And not only did they leave their work, but they passed the warning on to all their countrymen, to avoid earning a day's wages in those fields of Barret's as they would flee from the devil.
The owners of the land even asked for protection in the daily papers. And the rural police went out over the huerta in pairs, stopping along the roads to surprise gestures and conversations, but always without results.
Every day they saw the same thing. The women sewing and singing under the vine-arbours; the men bending over in the fields, their eyes upon the ground, their active arms never resting; Pimentó, stretched out like a grand lord under the little wands of bird-lime, waiting for the birds, or torpidly and lazily helping Pepeta; in the tavern of Copa, a few old men, sunning themselves or playing cards. The countryside breathed forth peace, and honourable stolidity; it was a Moorish Arcadia. But those of the "Union" were on their guard; not a farmer wanted the land, not even gratuitously; and at last, the owners had to abandon their undertaking, let the weeds cover the place and the house fall into decay, while they hoped for the arrival of some willing man, capable of buying or working the farm.
The huerta trembled with satisfaction, seeing how this wealth was lost, and the heirs of Don Salvador were being ruined.
It was a new and intense pleasure. Sometimes, after all, the will of the poor must triumph, and the rich must get the worst of it. And the hard bread seemed more savoury, the wine better, the work less burdensome, as they thought of the fury of the two misers, who with all their money had to endure the rustics of the huerta laughing at them.
Furthermore, this patch of desolation and misery in the midst of the vega, served to make the other landlords less exacting. Taking this neighbourhood as an example, they did not increase their rents and even agreed to wait when the half year's rent was late in being paid.
Those desolate fields were the talisman which kept the dwellers of the huerta intimately united, in continuous contact: a monument which proclaimed their power over the owners; the miracle of the solidarity of poverty against the laws and the wealth of those who were the lords of the land without working it or sweating over their fields.

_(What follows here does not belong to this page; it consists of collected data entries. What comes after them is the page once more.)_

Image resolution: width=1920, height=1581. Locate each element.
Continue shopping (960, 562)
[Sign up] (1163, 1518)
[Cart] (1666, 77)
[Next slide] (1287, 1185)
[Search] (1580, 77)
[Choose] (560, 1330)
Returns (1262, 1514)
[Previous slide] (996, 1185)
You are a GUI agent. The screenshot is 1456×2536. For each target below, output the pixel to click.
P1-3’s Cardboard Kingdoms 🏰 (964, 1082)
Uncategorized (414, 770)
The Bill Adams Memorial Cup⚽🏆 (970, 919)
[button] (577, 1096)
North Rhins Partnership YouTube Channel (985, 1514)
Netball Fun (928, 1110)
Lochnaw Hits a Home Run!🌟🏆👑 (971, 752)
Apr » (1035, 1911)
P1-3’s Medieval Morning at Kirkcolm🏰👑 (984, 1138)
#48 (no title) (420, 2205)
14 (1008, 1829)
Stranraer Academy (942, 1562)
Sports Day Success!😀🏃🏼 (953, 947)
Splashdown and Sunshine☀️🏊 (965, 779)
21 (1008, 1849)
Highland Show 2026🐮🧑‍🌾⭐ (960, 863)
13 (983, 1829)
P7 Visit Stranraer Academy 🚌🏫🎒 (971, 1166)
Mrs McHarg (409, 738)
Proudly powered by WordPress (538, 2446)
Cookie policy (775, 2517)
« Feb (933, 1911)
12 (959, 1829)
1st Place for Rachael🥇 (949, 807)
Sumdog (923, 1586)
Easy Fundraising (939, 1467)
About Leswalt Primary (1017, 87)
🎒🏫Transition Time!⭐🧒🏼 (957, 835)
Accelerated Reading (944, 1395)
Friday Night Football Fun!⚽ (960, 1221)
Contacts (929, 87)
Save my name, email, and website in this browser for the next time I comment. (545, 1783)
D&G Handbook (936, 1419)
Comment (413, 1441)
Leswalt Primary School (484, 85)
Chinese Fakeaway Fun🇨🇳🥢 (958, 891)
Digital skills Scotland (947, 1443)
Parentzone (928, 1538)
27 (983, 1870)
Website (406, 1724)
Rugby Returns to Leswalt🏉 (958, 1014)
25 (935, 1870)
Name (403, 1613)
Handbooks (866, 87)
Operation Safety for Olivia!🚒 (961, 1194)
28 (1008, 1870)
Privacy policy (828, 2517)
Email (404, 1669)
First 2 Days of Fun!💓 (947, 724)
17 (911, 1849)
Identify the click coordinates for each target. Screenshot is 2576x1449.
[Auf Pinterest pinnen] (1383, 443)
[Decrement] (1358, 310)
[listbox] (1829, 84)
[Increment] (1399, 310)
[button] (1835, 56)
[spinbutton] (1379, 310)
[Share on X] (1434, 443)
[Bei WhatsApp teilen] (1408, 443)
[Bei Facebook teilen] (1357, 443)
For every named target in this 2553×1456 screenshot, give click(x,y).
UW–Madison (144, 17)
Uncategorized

All this, which they thought out confusedly, made them believe that on the day when the fields of old Barret should be cultivated, the huerta would suffer all manner of misfortunes. And they did not expect, after a triumph of ten years, that any person would dare to enter those abandoned fields except old Tomba, a blind and gibbering shepherd, who in default of an audience daily related his deeds of prowess to his flock of dirty sheep.
Hence the exclamations of astonishment, the gestures of wrath, over all the huerta, when Pimentó published the news from field to field, from farm-house to farm-house, that the lands of Barret now had a tenant, a stranger, and that he ... he ... (whoever he might be), was here with all his family, installing himself without any warning, ... as if they were his own!